Large Chunk Test-Time Training
🔗 Source: arXiv
Test-Time Training Done Right
🚀 Technical Novelty
- Mechanism: Introduces Large Chunk Test-Time Training (LaCT), updating fast weights over massive chunks (2K–1M tokens) instead of per-token, integrated with sliding window attention and advanced optimizers like Muon.
- Nuance: Reverses the conventional TTT assumption that tiny mini-batches are optimal; by treating large chunks as unordered sets, it achieves high parallelism and >70% GPU utilization using pure PyTorch, enabling nonlinear state scaling up to 40% of model parameters.
💡 Yield
- Achieves orders-of-magnitude higher hardware efficiency (up to 70% peak FLOPS) without custom CUDA kernels.
- Scales nonlinear fast weights significantly, outperforming per-token recurrence baselines (e.g., Mamba-2, GLA) in novel view synthesis and language modeling tasks.
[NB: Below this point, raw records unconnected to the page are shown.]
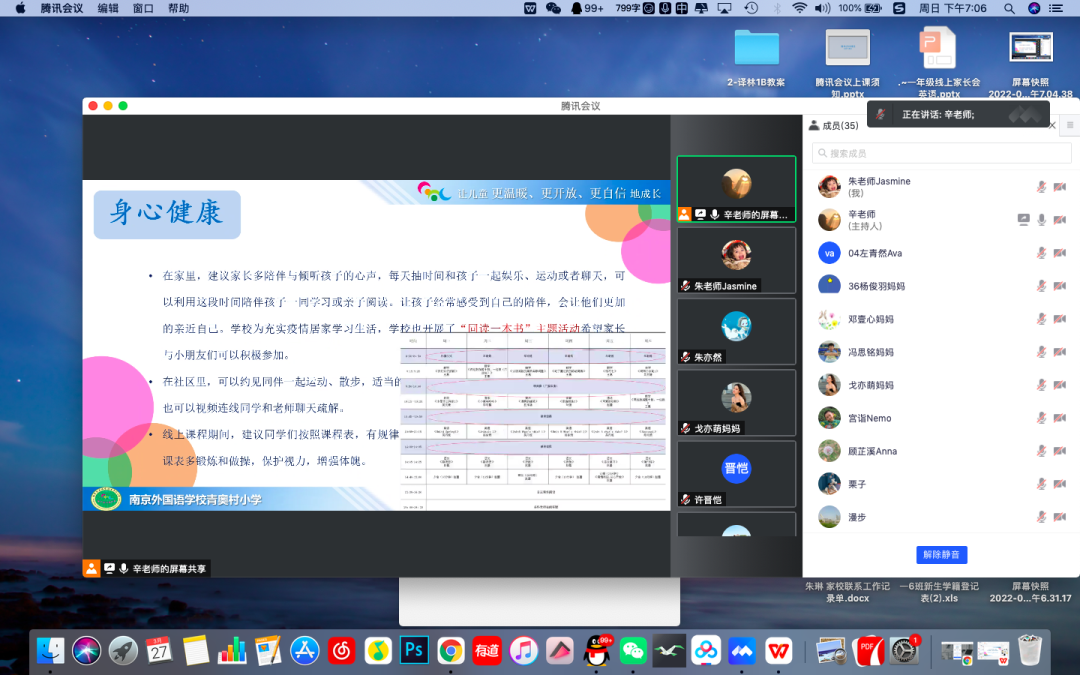Launch Google Chrome from the Dock
This screenshot has height=675, width=1080.
tap(451, 651)
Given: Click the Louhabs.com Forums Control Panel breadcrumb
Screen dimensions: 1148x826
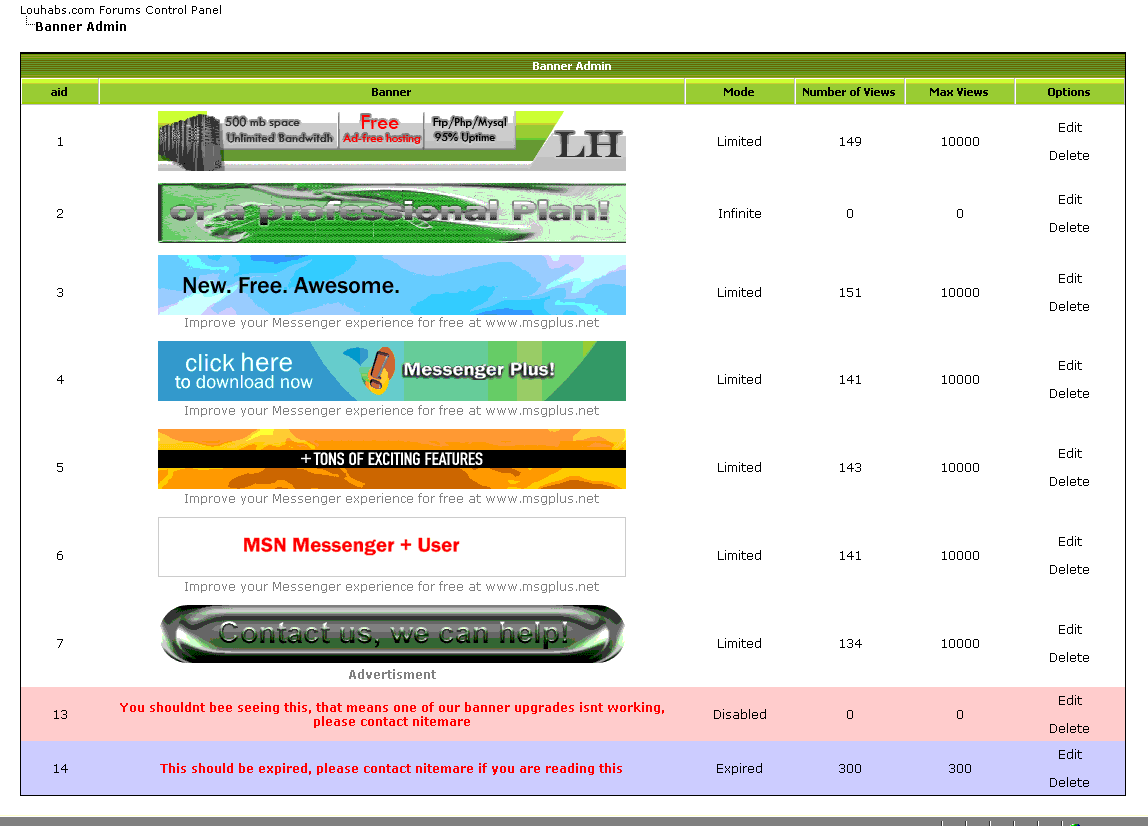Looking at the screenshot, I should tap(121, 10).
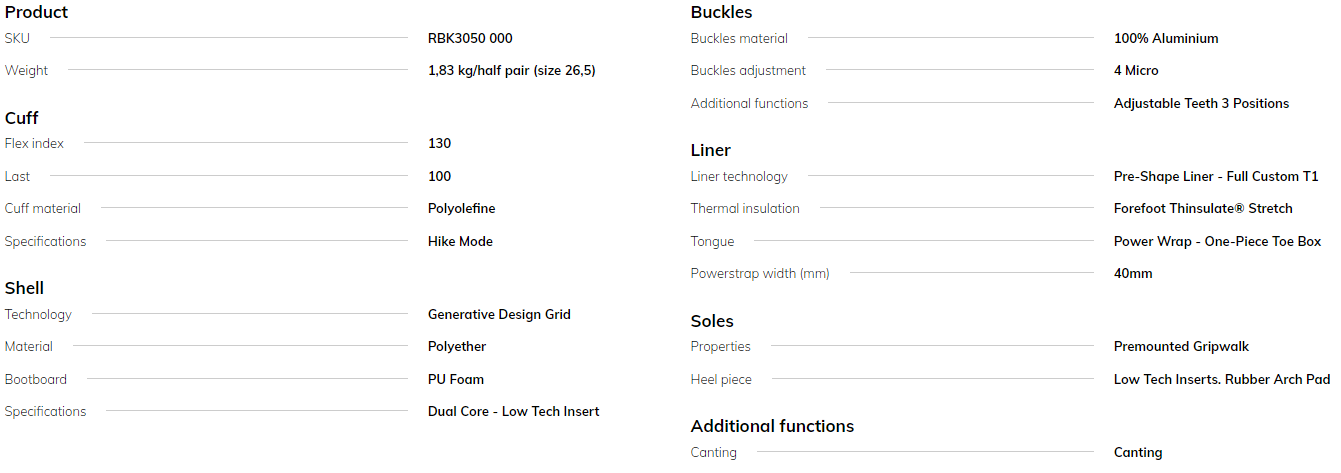Click the Polyether shell material value
Viewport: 1341px width, 473px height.
456,346
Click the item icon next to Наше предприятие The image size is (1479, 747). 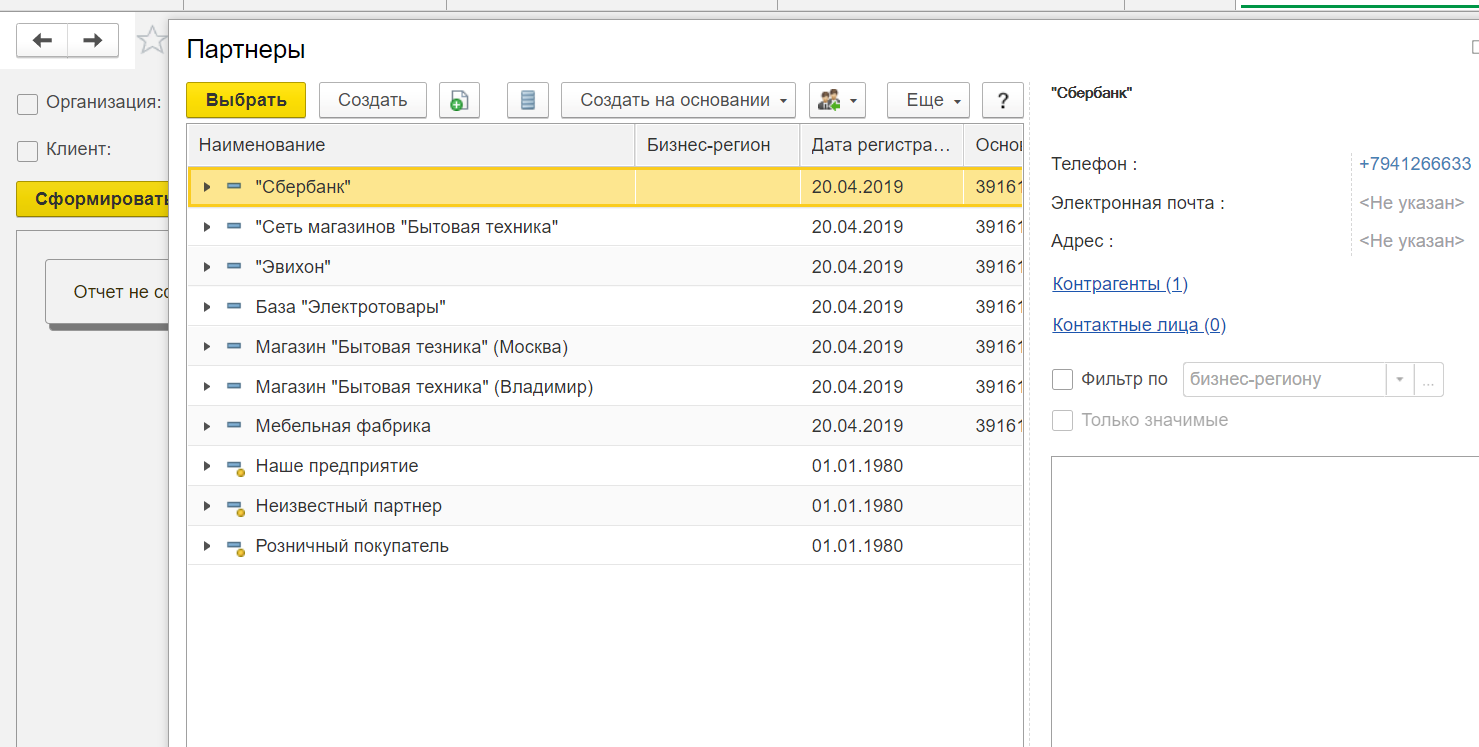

- Successfully processes extreme sequence lengths: up to 1M tokens for novel view synthesis and 56K tokens for autoregressive video diffusion.
⚠️ Limitations
- Performance gains are most pronounced when data naturally aligns with chunk structures (e.g., images, video frames); language tasks require additional architectural adjustments like window attention.
- Relies on standard PyTorch compilation rather than hand-optimized custom kernels, which may limit absolute peak throughput compared to highly specialized implementations.
- Validation is concentrated on specific long-context benchmarks; broader generalization across diverse hardware or out-of-distribution sequence types remains unexplored.